Our health and public services are very much in the spotlight, particularly as the Kent and Medway Sustainability Transformation Plan is shortly to go to consultation.  We must ensure that our health and social care services are not threatened by the plans.  We also need to work harder to match local skills to jobs.  We are suffering from a lack of trained GPs locally, and other healthcare workers.  In the meantime we need to value the vital contribution of healthcare workers from abroad who are propping up our services.  Ultimately I am an advocate of taking back control of our public services, such as the NHS and railways, by placing them fully into public hands.

In order to increase our skill levels, young people need to be given the opportunity to train without being burdened with long term debt and we would support the abolition of tuition fees alongside other ways of supporting young people such as allowing 16 and 17 year olds to vote so that they can decide their own futures.

Lack of truly affordable housing is also of great concern.
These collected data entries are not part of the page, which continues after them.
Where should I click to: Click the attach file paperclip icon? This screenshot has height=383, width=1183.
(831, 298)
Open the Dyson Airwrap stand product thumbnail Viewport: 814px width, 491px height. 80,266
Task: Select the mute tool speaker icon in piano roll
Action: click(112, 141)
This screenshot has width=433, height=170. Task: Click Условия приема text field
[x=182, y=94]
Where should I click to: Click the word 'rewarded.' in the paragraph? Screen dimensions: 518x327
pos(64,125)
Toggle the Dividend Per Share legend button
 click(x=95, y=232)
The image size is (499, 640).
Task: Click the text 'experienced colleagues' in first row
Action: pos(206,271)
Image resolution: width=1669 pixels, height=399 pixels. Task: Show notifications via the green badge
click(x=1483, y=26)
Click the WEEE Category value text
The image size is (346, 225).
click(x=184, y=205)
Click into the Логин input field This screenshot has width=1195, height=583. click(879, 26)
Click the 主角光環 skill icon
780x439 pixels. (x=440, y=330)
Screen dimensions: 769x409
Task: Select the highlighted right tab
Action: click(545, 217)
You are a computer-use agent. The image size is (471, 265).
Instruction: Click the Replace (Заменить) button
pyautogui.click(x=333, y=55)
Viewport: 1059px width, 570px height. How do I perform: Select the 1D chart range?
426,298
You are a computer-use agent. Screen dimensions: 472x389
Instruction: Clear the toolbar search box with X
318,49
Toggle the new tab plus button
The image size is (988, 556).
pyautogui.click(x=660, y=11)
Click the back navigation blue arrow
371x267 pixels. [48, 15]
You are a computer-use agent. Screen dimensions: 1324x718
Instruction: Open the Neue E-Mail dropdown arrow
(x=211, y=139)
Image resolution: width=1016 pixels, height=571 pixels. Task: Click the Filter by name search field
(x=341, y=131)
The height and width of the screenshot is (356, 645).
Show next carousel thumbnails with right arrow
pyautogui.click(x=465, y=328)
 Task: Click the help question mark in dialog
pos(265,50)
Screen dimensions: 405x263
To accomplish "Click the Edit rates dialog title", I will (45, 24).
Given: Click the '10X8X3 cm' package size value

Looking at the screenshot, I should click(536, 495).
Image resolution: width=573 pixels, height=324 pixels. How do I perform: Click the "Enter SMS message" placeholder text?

The Medway Green Party have recently sent an extensive response to the consultation on Medway Council’s Local Plan which will map out Medway’s future until 2035 and we are keen to highlight our approach.  We need to ensure that valuable natural land isn’t given over to private developments that no one can afford locally. National politics contributes to the lack of housing as the Tories sell off Council homes and refuse any funding which would allow the Council’s to build any more. We also have an issue with rising homelessness locally a result of national policies which have cut access to housing and social support.

For a truly secure future, we also need to think very carefully about the government’s promotion of fracking and nuclear power plants and warheads and I embrace the Green Party’s work in peacefully campaigning to highlight the dangers.

I value political organisation that encourages partnership working with other like-minded political and interest groups, embraces diversity and encourages participation from minorities.

The Green Party wishes to effect change for the common good.  I am looking forward to telling the people of Rochester and Strood about our brand of Green politics and how things could be better for them.